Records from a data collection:

'''

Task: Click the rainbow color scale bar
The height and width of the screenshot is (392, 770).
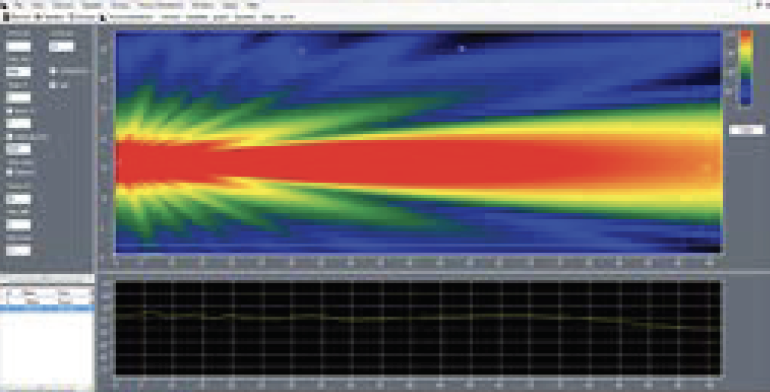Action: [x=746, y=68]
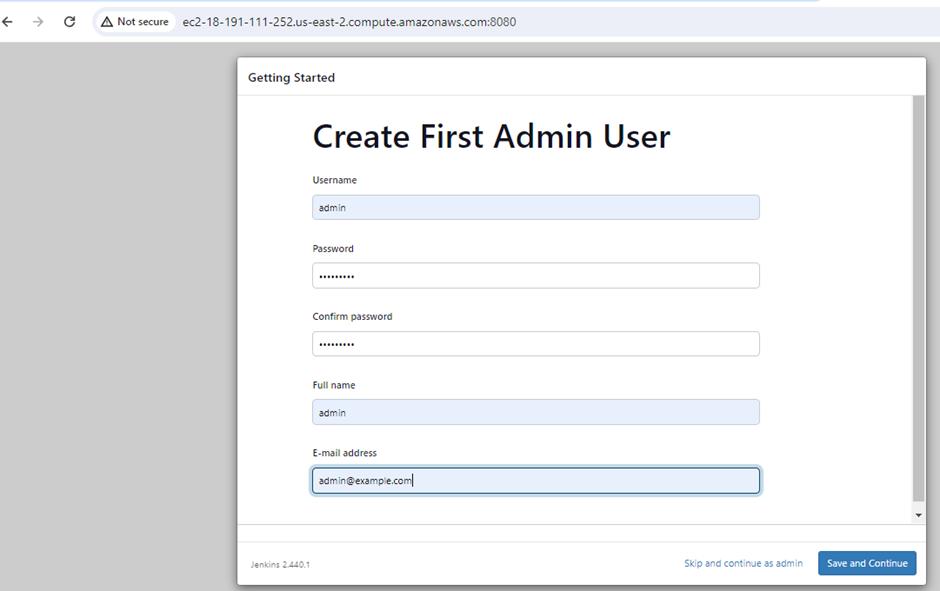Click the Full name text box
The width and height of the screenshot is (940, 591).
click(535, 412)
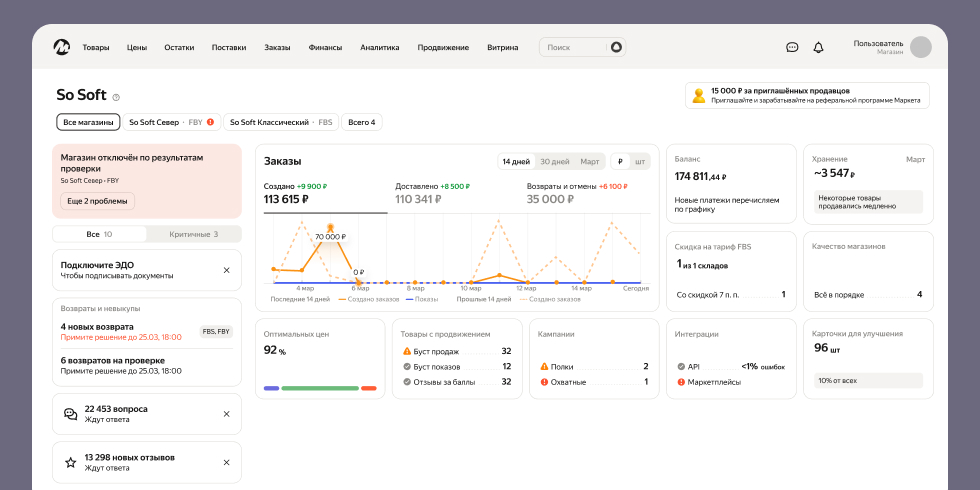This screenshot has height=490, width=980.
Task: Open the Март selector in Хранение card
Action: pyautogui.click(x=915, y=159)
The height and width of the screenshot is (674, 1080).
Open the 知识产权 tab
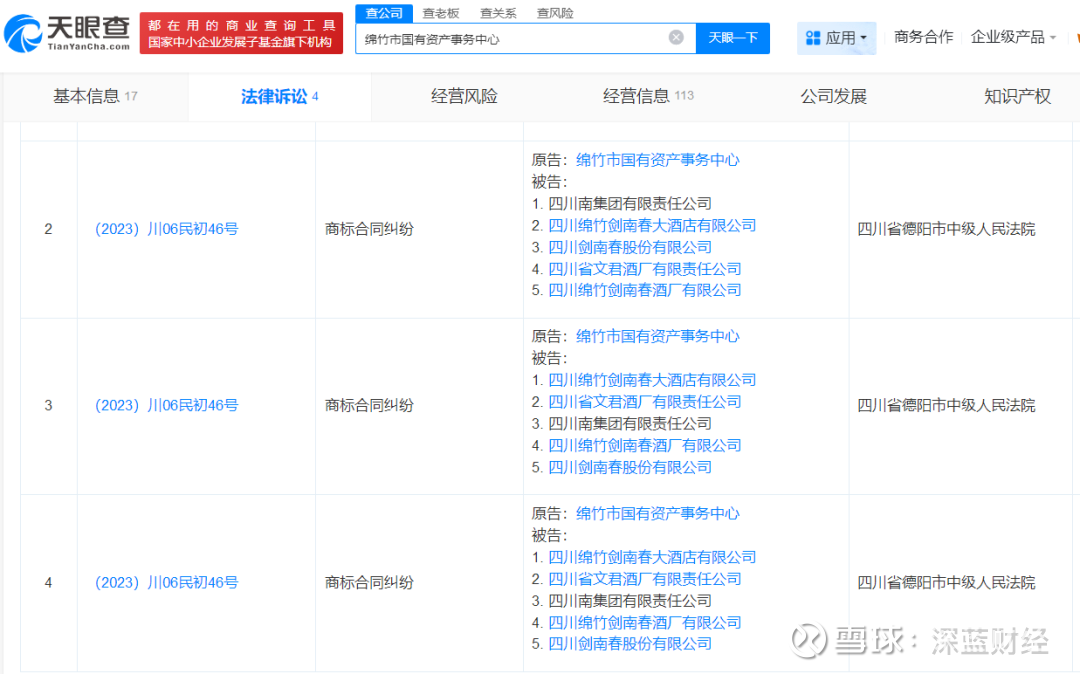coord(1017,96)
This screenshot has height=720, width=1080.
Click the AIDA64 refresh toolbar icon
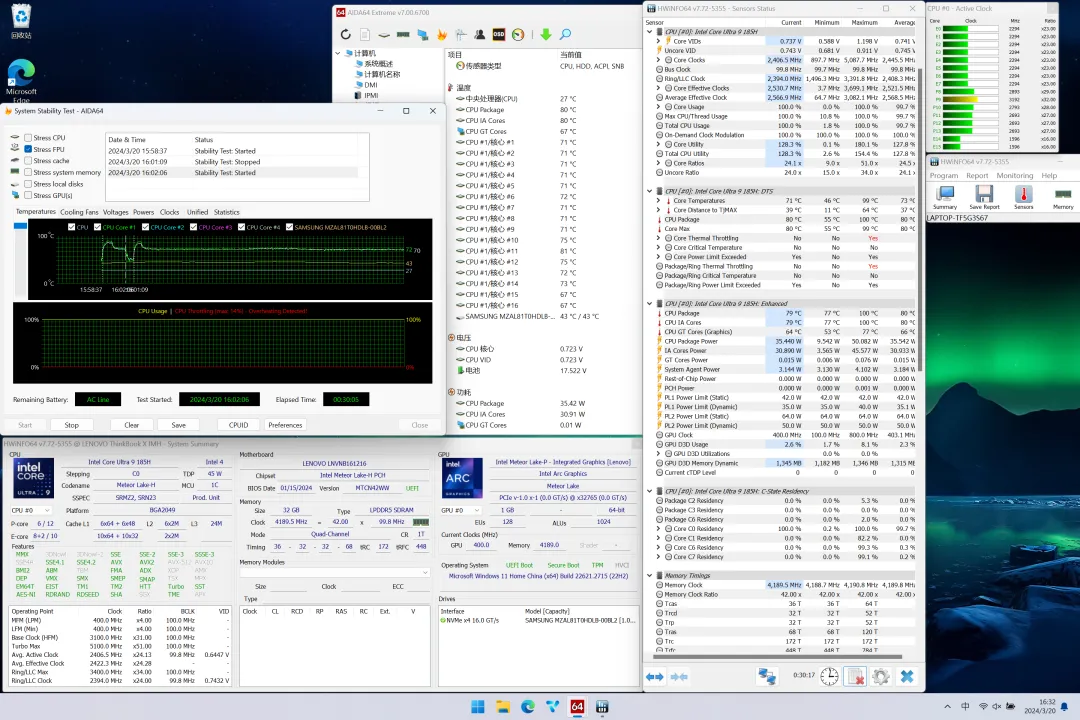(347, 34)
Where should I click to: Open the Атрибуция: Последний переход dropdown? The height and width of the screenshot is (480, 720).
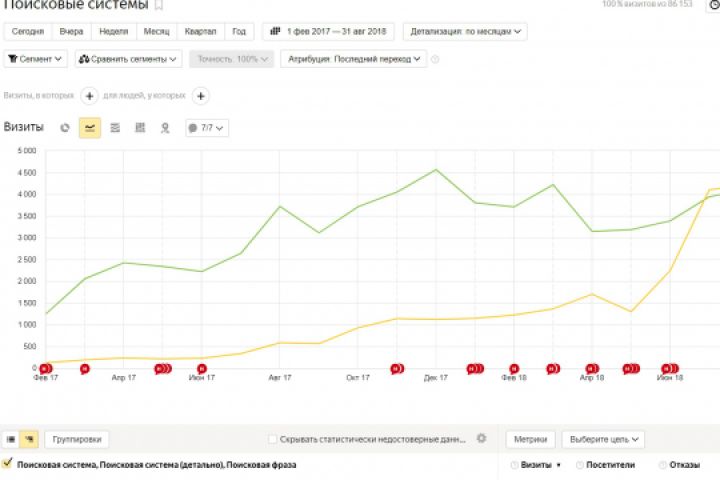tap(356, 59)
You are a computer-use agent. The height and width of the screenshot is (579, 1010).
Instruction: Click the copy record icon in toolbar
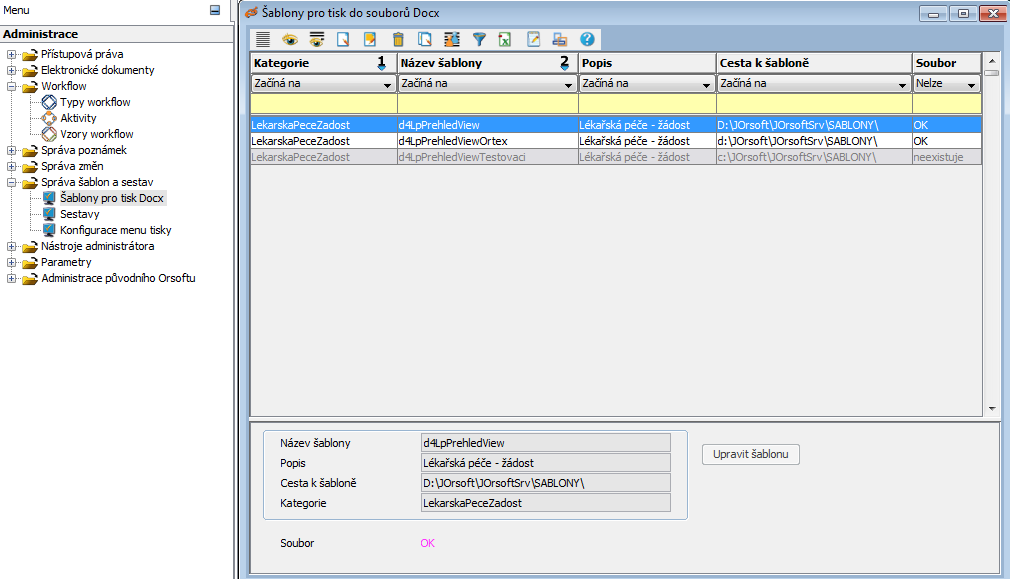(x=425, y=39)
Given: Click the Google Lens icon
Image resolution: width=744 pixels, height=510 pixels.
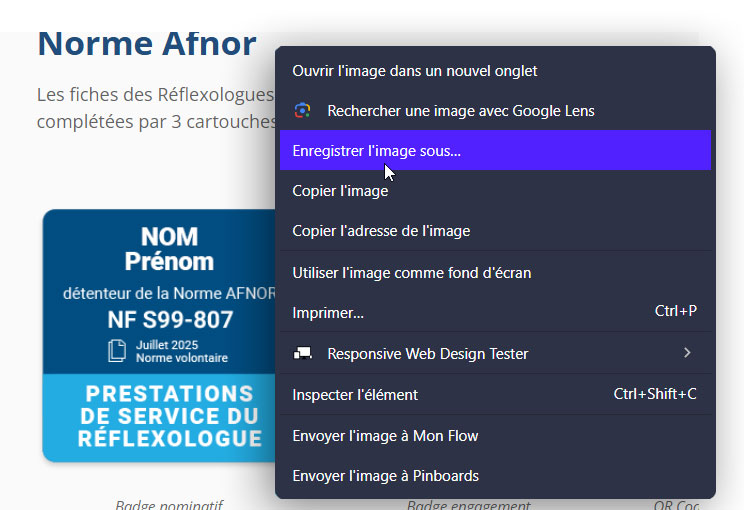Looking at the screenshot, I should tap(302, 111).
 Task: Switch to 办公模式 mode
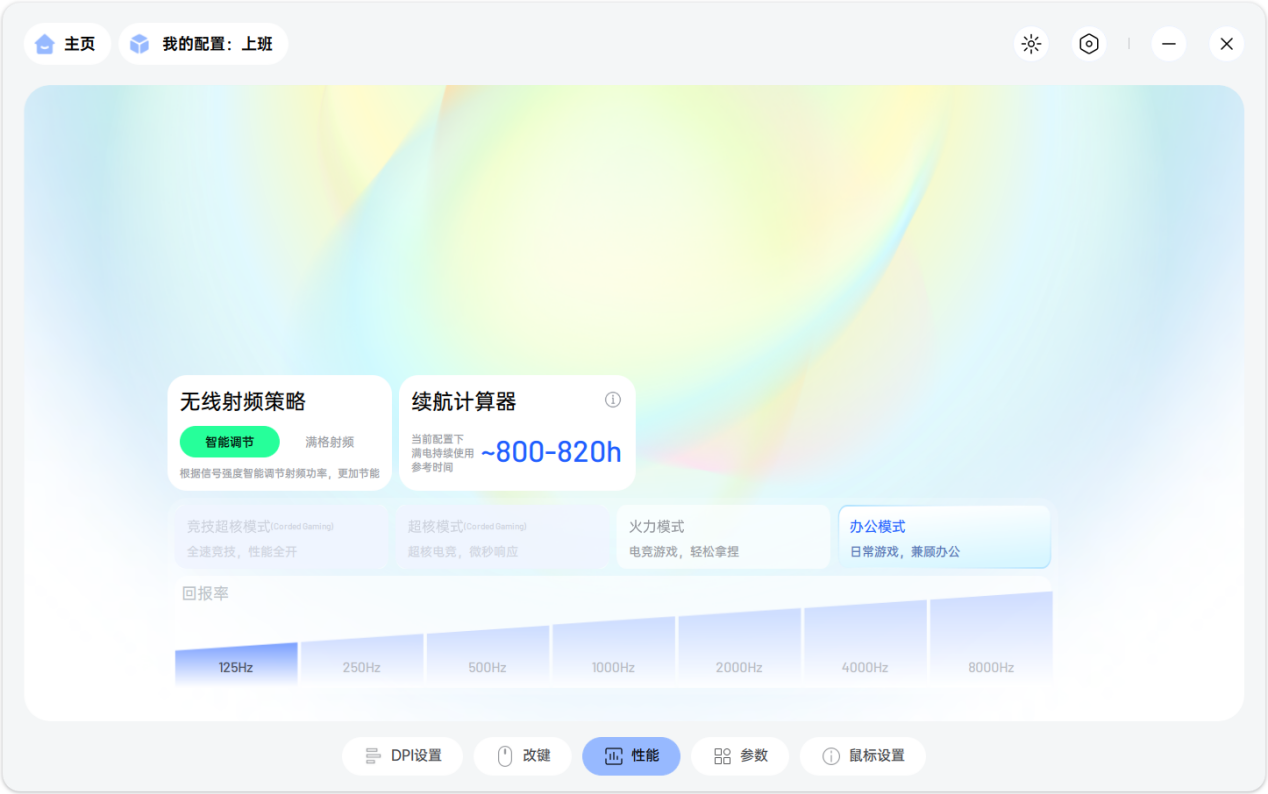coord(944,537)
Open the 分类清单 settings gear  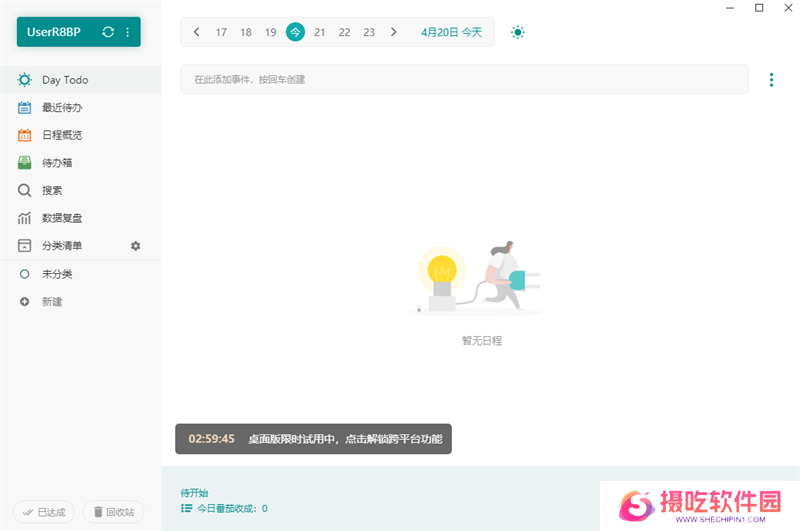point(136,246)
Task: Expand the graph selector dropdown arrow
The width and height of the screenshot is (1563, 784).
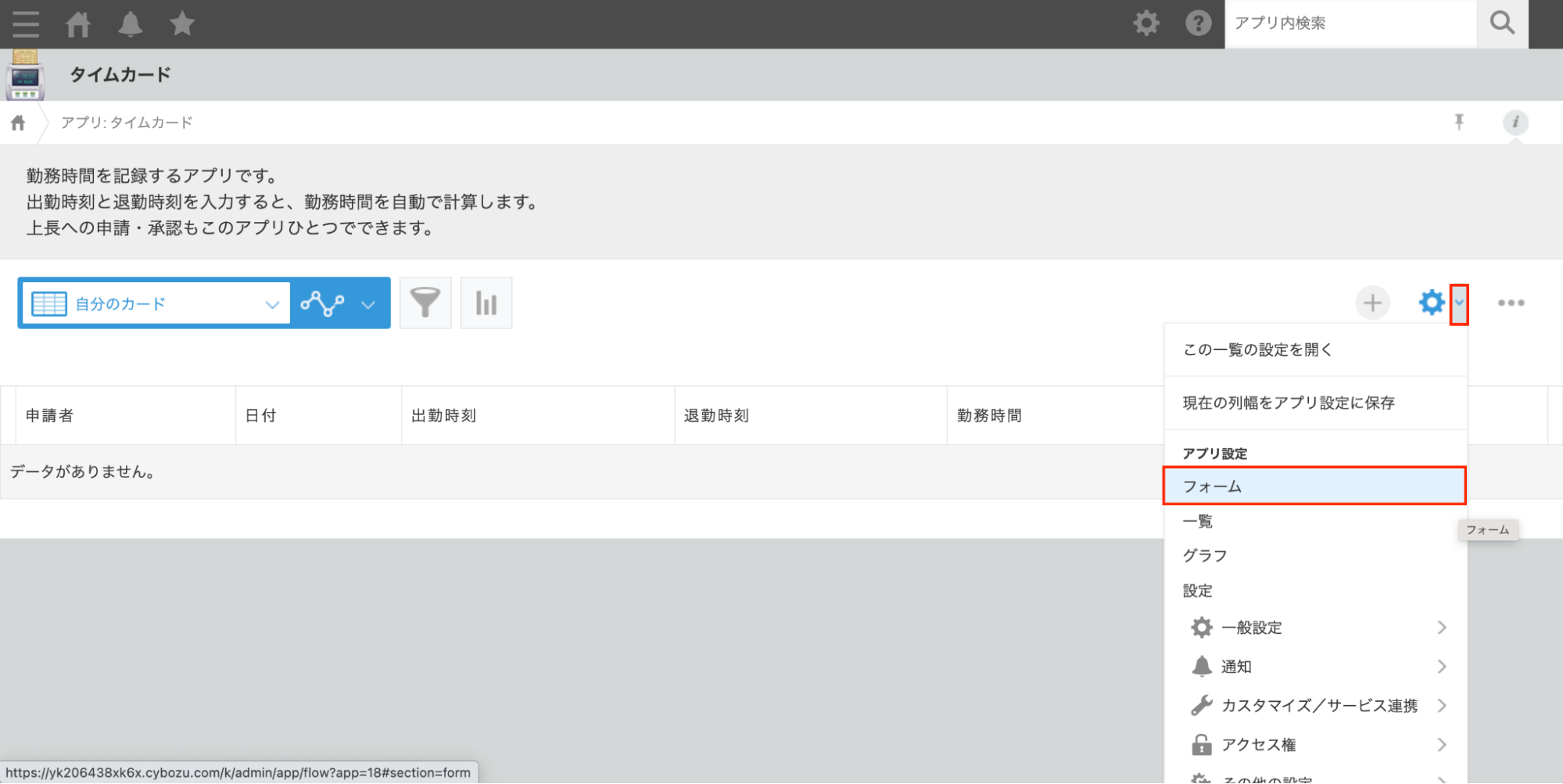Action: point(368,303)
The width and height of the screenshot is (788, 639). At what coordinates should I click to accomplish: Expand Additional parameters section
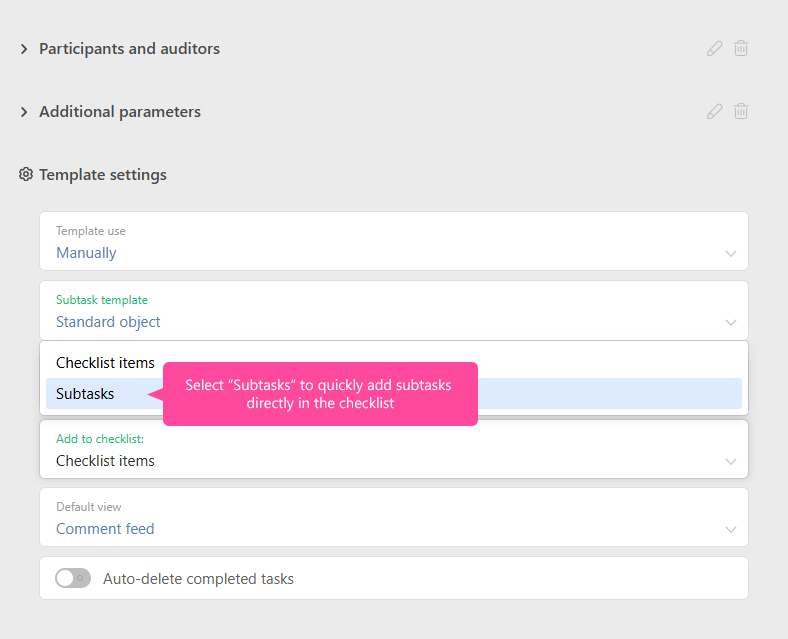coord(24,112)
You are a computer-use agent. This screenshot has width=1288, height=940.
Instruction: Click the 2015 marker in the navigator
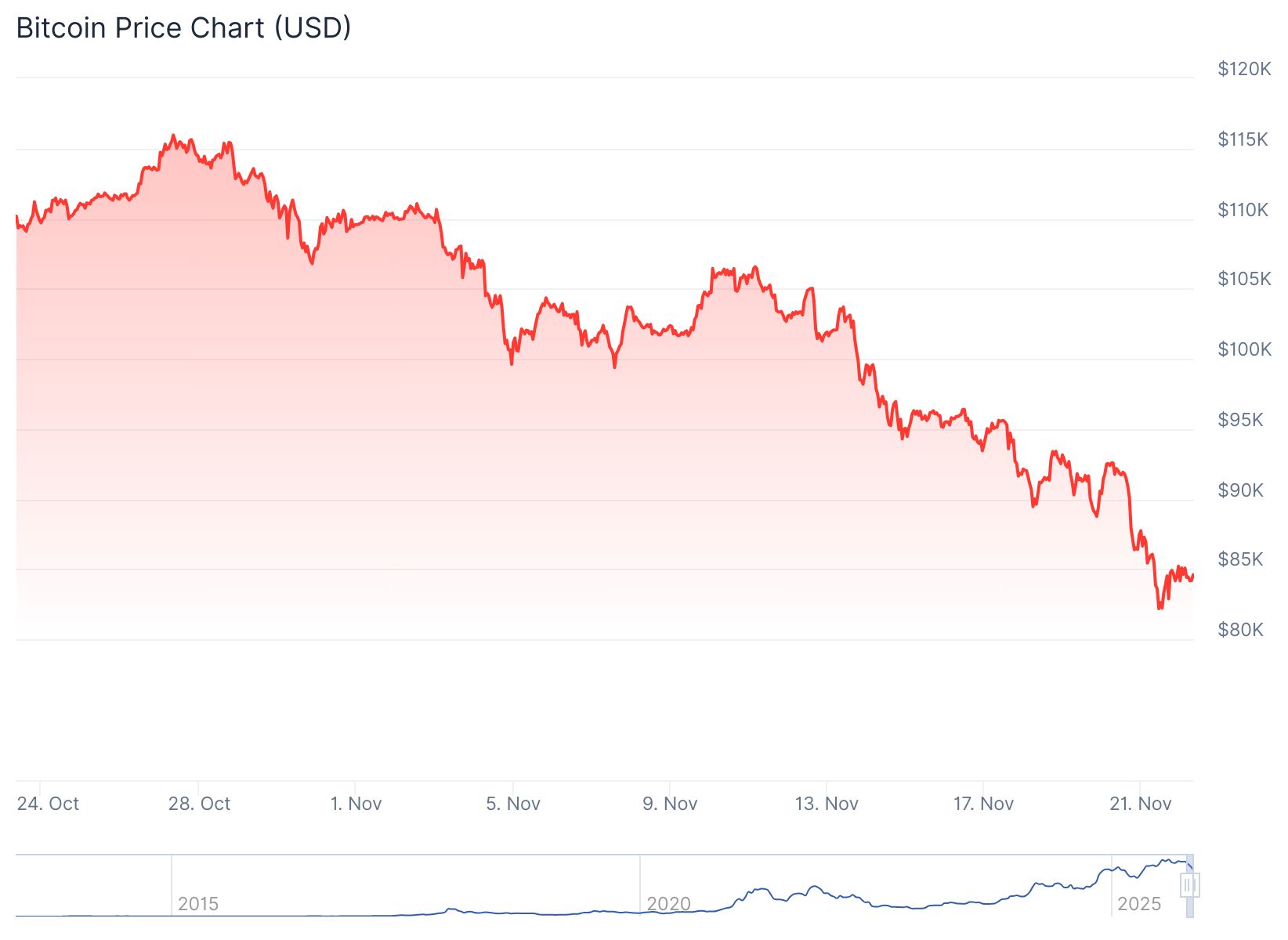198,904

'''

DIRECTIONS -
Only the lines from the one that contains "You are a computer-use agent. This" through the last line of the records may appear in the answer, retyped exactly and with no pictures.

RESPONSE TO THE TASK -
You are a computer-use agent. This screenshot has width=1288, height=940.
Instruction: Click the 2015 marker in the navigator
198,904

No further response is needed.